L'Algérie aura bientôt un Musée digne d'une grande
Capitale
Dans quelques jours aura
lieu la pose officielle de la première pierre du nouveau musée
de peinture et de sculpture d'Alger, qui doit remplacer, comme on sait,
celui de la rue de Constantine.
C'est un événement auquel ne peuvent rester indifférents
non seulement l'élite de notre ville, mais tous les Algérois
- j'ajouterais : tous les Algériens, car ce sera un musée,
non plus municipal, mais national, dont on veut faire un temple de l'art
digne de la capitale de l'Afrique du Nord.

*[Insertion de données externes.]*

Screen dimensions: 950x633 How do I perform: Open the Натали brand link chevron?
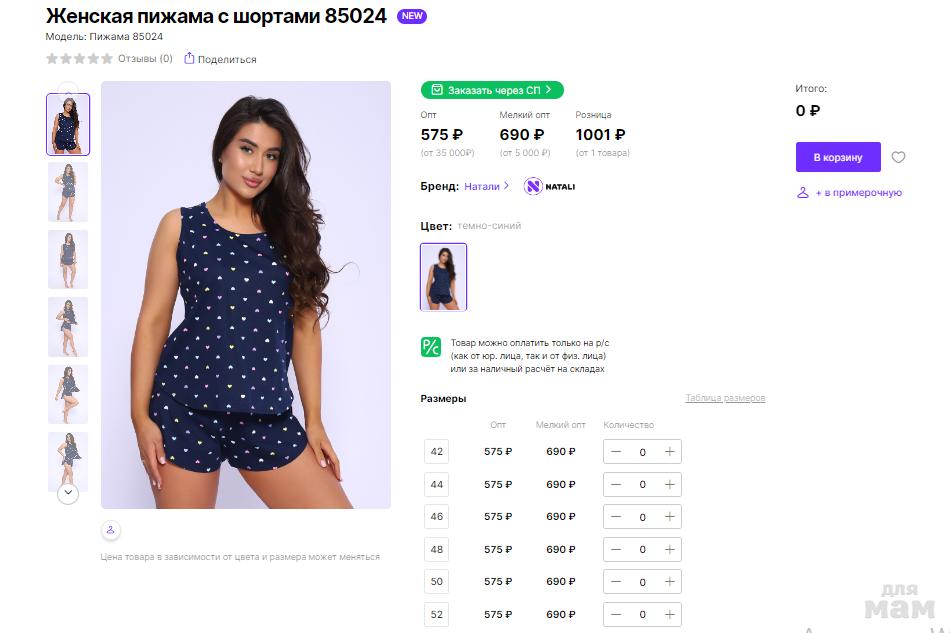point(507,186)
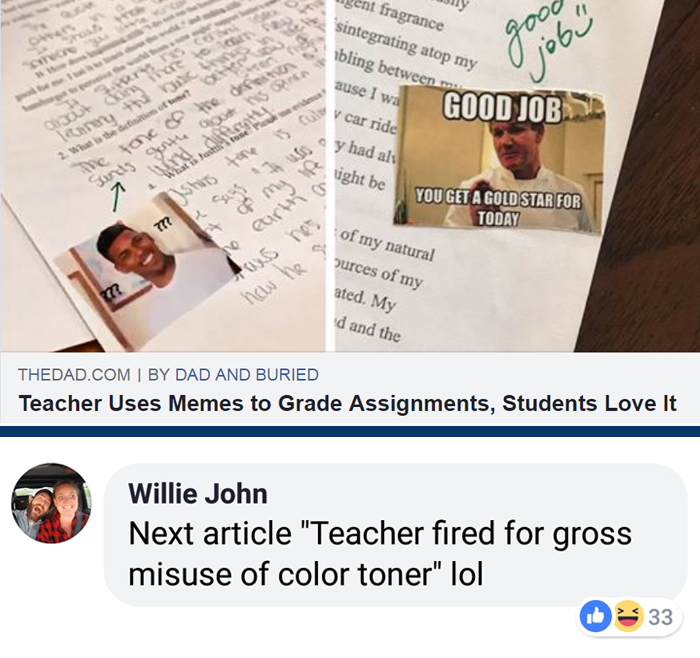The image size is (700, 658).
Task: Click the left handwritten worksheet photo
Action: click(163, 176)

Il sera situé au rond-point du Hamma, à flanc de coteau,
près de la villa d'Abd-el-Tif, à l'entrée même
du Jardin d'Essai. Comme vous le voyez, on ne pouvait choisir plus joli
cadre pour son emplacement.
Un peu éloigné tout de même de la ville ! Objecteront
certains.
D'accord, mais croyez bien que l'afflux de visiteurs qui, de ce fait,
il perdra en semaine, il le retrouvera, et au-delà, les dimanches
et jours de fête, placé comme il sera sur une des promenades
les plus fréquentées par nos concitoyens et les touristes.
Donc ceci compensera cela. Il ne peut en être autrement, d'autant
plus que le style de sa façade, très moderne, donnant
une impression de grandeur, quoique de ligne très sobre, attirera
certainement l'attention des foules.
J'ai sous les yeux la maquette. A l'exemple de certains musées
récemment construits en Allemagne et en Suisse, tout a été
sacrifié dans celui-ci, à la bonne présentation
des uvres d'arts.
L'édifice comprendra deux galeries : l'une l'une consacrée
aux moulages et à la sculpture des XIXème et XXème
siècles, avec une part importante faite aux artistes contemporains,
tels que Bourdelle, Maillot, Despiau, Dejean, Duvier, etc.

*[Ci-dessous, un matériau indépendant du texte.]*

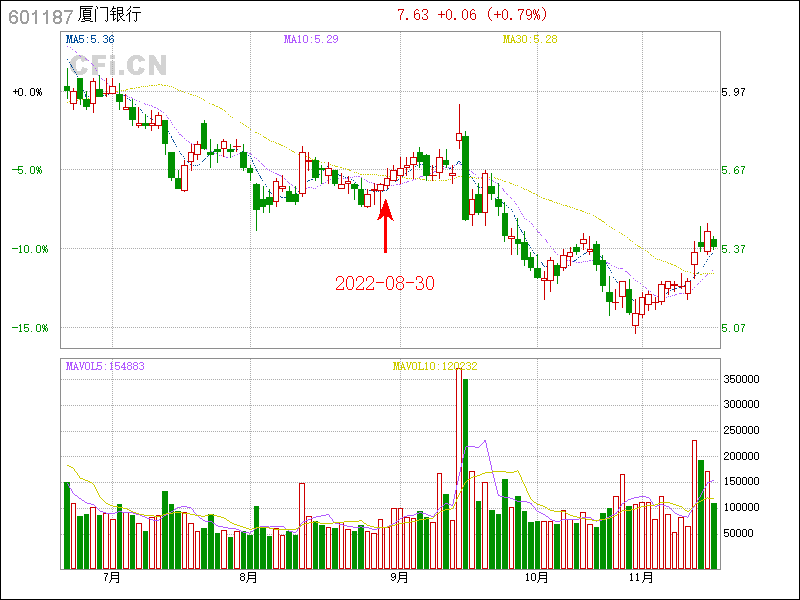The width and height of the screenshot is (800, 600).
Task: Click the MAVOL10:120232 volume label
Action: coord(435,366)
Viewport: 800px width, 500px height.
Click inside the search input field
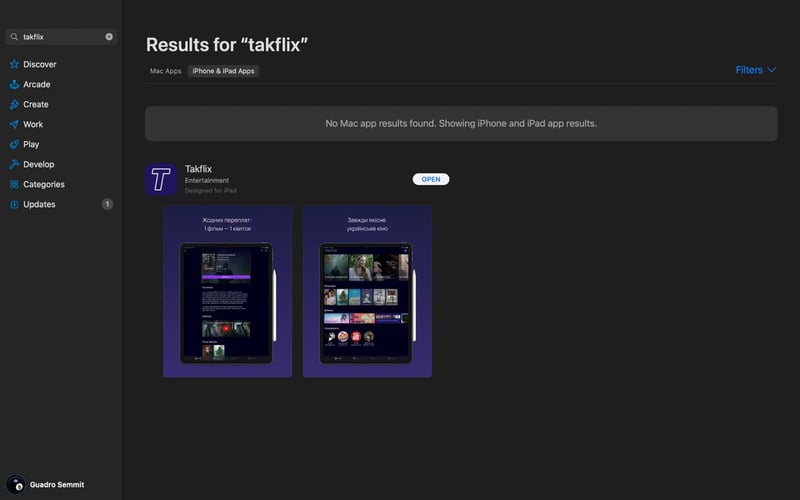(62, 36)
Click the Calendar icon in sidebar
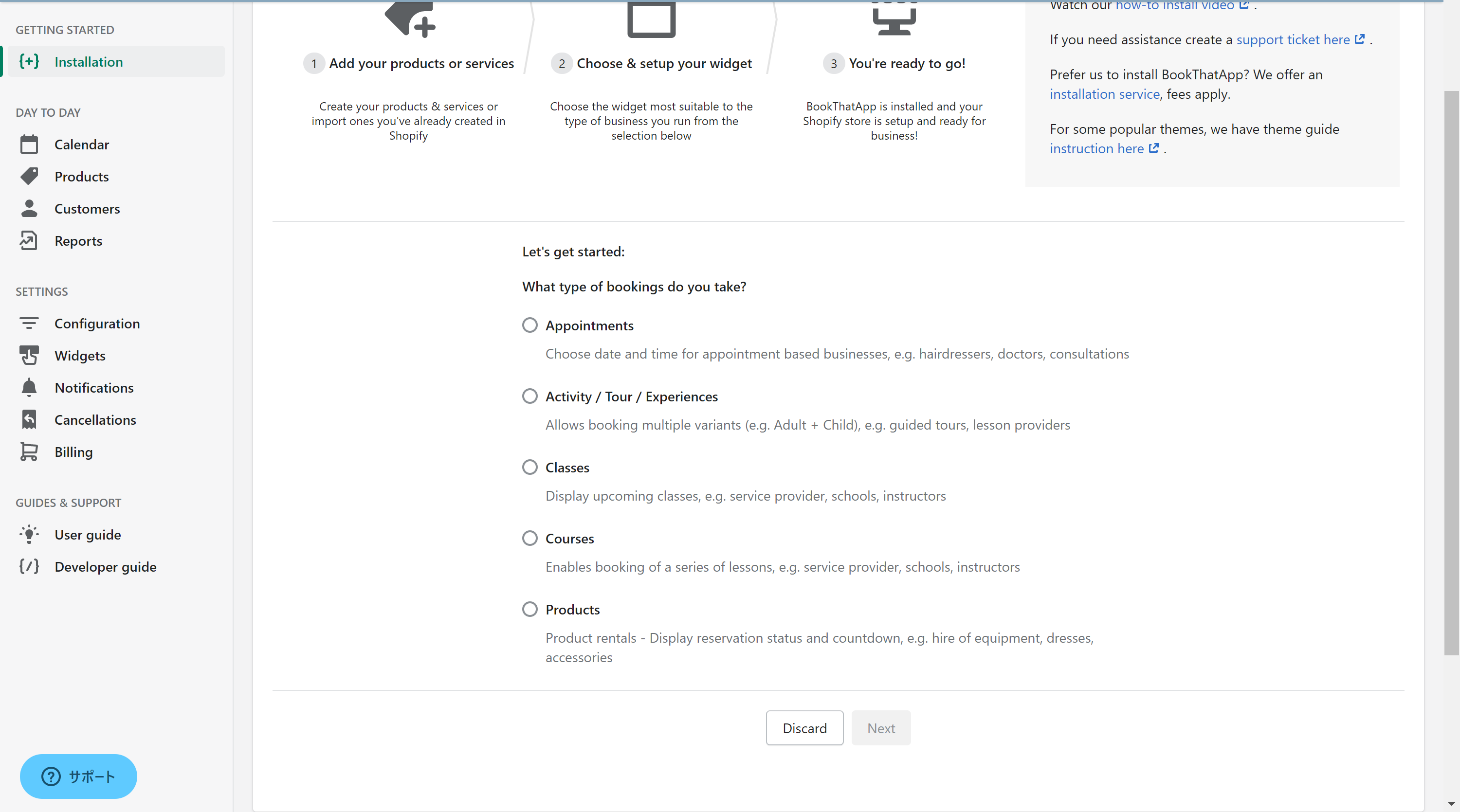This screenshot has width=1460, height=812. click(29, 144)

Les salles de peinture seront au nombre d'une quinzaine, pas très
grandes, mais toutes donnant sur l'admirable baie d'Alger et éclairées
par en haut. Sept ou huit seront consacrées à la peinture
française des XIXème et XXème siècles. Une
large place sera réservée aux grands orientalistes : Chasseriau,
Dehodenq, Décamp, Libourg et au plus grand de tous, Delacroix.
Par ailleurs, l'histoire de l'Algérie, depuis la conquête
sera représentée par l'exposition, dans deux salles, de
nombreux tableaux et gravures s'y rapportant.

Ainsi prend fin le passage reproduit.